Call and Response: The Basic Illusionist version

Tim Brannan wrote an incredibly nice overview/review of The Basic Illusionist on his blog here, and I thought it'd be fun to answer some of his questions, comments, and speculation.
(If you're feeling TL;DR: Tim gets why I made The Basic Illusionist and that makes me happy.)


"That is a cool ass cover. I am not sure what made Nathan Irving choose this piece ("Beauty and the Beast" by Edmund Dulac) but I love it."
Well, I loved it too. ;) I thought it had a nice sense of the fantastic and wonder without being really overt about MAGIC and ILLUSION and stuff, and leaving some questions. What is the illusion? Is she the illusionist or the illusion? It was illusion as ambiance, not attack, which is something that's not often portrayed in rpg literature.

The title works in seemlessly, like they were meant for each other."
The title font is called EddaCaps. I was introduced to it by an artist that did an amazing cover for a book I haven't yet written. It's got a nice art nouveau feel that works well with Dulac. Also (and here's a little trick) the color inside the title is sampled from the picture itself, so you've got the color palette working for you.

"The book starts off with a helpful FAQ. Personally I think Nathan should also put that FAQ on his blog as a page so every knows why they should get this."
Good idea.

"There is even an Illusionist variant class called the Mountebank. Which is more of a con-artist. Not sure how it compares to other classes of the same name."
Not really similar, I think. The "original" mountebank is more of a thief with illusion abilities; this mountebank is much more magical than the original.

"One of the best features of the book is a guideline on illusionist magic and how to play with illusions. Great even if you never play the class."
:)

"What follows next is over 150 Illusionist spells.
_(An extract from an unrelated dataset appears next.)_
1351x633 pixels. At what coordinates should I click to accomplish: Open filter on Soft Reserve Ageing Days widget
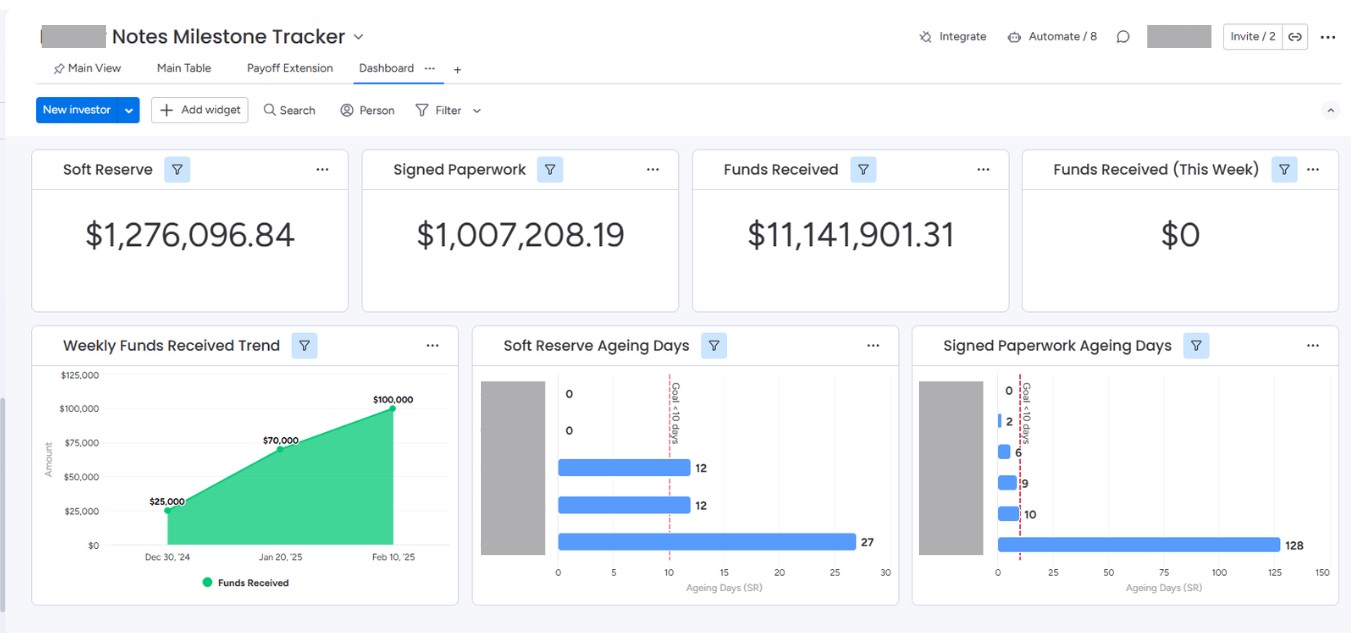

Many we have seen before and come from the SRD. That is not a bad thing. Having all these spells in one place and edited to work with the class is a major undertaking."
My goal here was a complete resource of illusions; no flipping between books. Spells were selected with the aim of including more or less every illusion spell from the core 1e, 2e, and 3e rulebooks. I streamlined and edited all of them, rewrote several entirely to make them better/more interesting, and added new spells to fill in gaps as necessary.

"I think Nathan has has actually fixed the classic Illusionist and brought it more in line with the Wizard."
That was the goal. :)

"Another great free product. Theorems & Thaumaturgy comes to us from +Gavin Norman and introduced his Vivmancer class. Vivimancers and Illusionists are about as different as one can get really. But Theorems & Thaumaturgy does have some things that the Basic Illusionist can use. For starters there some more Illusionist spells in T&T that the Basic Illusionist could use."
Ayup. For sanity's sake the goal for The Basic Illusionist was the spells that were in the core rules of earlier editions. I've got at least as many new illusions from various sources, including Theorems & Thaumaturgy. Someday!
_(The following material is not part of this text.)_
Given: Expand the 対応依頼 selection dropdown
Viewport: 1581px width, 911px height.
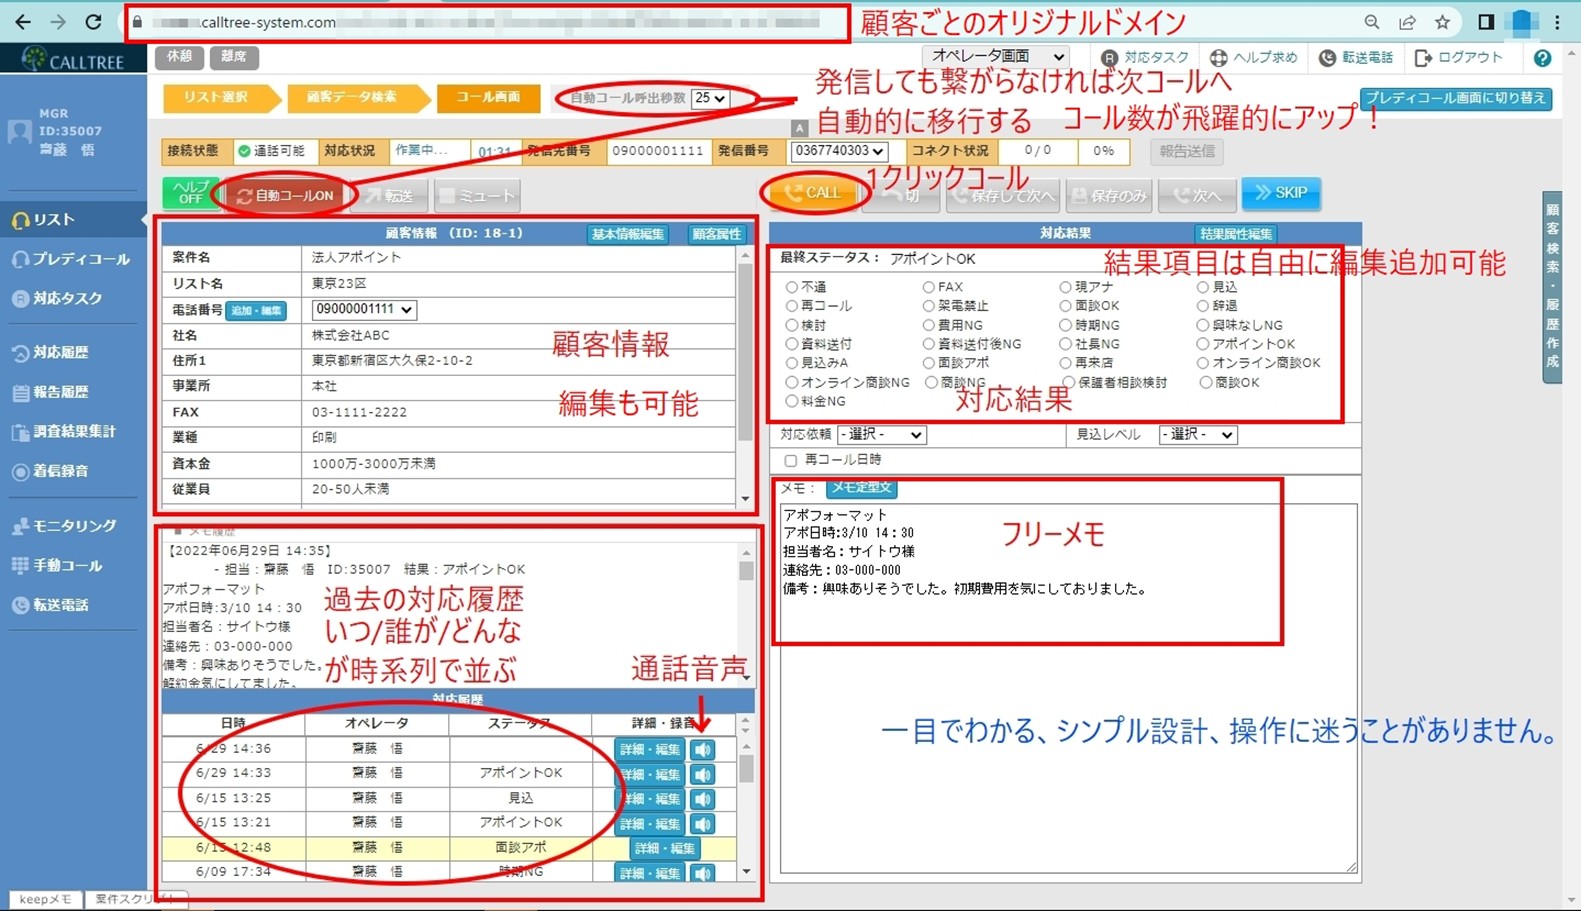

"Witches and Illusionists share the ability to cast various figments and charms/mind affecting spells. I would say that in any game that has both classes that Illusionists should be limited to charm spells up to 5th level and witches any type of figments up to 5th level. Illusionists then get all (or most) of the Illusion spells and witches get all the curses."
When (not if) I finish The Complete Illusionist, it'll include guidelines for illusion-use by different classes, including witches. The FAQ in Basic Illusionist already covers magic-users.

"I would love a print version of this. It would really be awesome. At 34 pages it is a bit smallish for print, but that is easily fixed. Add a few more spells (plenty of OGC), some illusion based magic items, a couple more monsters (not a lot) an appendix for using this class in different retro-clones (LL, OSRIC, ACKS) and maybe even stats on adding gnomes as player characters. Call it "The Complete Illusionist" sell it for a couple of bucks on DriveThru and get a print copy made. "
That's pretty much the plan...if by "a few more spells" you mean 100-200 more. ;) Gnomes are in, as are a few other illusion-oriented races. Definitely an appendix for different rulesets. Magic items and monsters, absolutely. And some additional variant illusionists. Good 'nuff?

"Bottom Line: This is a great book. I loved the awesome art and the fact that it is free. Though I would have gladly paid for it."
:)





1 comment:

  1. Excellent! Looking forward to the the next version.
    Oh and I totally get the Basic Illusionist and why you did it.